Easy Air Fryer Pizza Buns Recipe
You know, there are some recipes that just stick with you. Not just because they taste amazing (though this one *really* does), but because they’re wrapped up in memories. This zucchini bread is exactly that for me. It smells like my grandma’s kitchen on a Sunday afternoon, with the gentle hum of the oven and the faint scent of brewing coffee. Every time I make it, it’s like a little hug from the past. It’s deceptively simple, which is probably why it’s become my go-to for pretty much anything – a quick breakfast, a pick-me-up snack, or even a surprisingly elegant dessert when you add a little glaze. It’s definitely a crowd-pleaser, and honestly, it’s way better than those overly sweet, almost cake-like zucchini breads you sometimes find. This one has a perfect balance, a tender crumb, and a hint of spice that just makes you want another slice. I swear, it’s the best zucchini bread recipe out there, and I’m so excited to finally share it with you!

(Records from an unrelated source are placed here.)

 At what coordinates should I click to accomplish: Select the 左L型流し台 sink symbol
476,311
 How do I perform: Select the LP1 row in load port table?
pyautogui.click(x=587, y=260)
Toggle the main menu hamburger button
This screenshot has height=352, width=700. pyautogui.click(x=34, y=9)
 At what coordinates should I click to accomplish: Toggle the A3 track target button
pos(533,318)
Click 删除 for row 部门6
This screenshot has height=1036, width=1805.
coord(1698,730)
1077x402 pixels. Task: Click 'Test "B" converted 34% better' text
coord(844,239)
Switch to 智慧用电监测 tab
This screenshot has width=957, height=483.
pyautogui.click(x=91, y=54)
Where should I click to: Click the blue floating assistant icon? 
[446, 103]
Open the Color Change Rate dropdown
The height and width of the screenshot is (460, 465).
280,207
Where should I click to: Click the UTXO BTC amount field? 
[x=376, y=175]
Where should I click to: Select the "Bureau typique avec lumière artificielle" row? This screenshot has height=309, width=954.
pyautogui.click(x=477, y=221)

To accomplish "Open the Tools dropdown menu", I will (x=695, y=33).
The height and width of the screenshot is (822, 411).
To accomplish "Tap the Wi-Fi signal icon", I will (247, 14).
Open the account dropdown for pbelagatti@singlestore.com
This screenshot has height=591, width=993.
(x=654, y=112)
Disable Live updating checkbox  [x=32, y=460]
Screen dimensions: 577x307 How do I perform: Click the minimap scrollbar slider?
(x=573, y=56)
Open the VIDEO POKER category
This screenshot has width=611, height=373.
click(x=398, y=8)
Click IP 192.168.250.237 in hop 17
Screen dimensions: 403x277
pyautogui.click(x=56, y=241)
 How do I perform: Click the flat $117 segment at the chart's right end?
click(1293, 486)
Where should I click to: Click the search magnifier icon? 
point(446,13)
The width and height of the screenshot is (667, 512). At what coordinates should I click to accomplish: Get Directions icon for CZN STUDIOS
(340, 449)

What is Grandma’s Zucchini Bread?
So, what exactly is this magical zucchini bread? Think of it as the ultimate comfort baked good. It’s essentially a moist, tender quick bread packed with shredded zucchini, which, believe it or not, you can’t really taste, but it does wonders for the texture. It gets its wonderful flavor from a warm blend of cinnamon and nutmeg, maybe a touch of vanilla, and a hint of sweetness. The “secret” part of the name comes from my grandma’s insistence that it was a special family recipe, passed down. In reality, it’s a classic, well-loved zucchini bread that she just happened to perfect over years of baking. It’s not overly sweet like a dessert cake; it’s more of a hearty, satisfying bread that’s perfect with a cup of coffee or tea. It’s the kind of thing that makes your whole house smell amazing while it’s baking, a scent that always signals comfort and home to me.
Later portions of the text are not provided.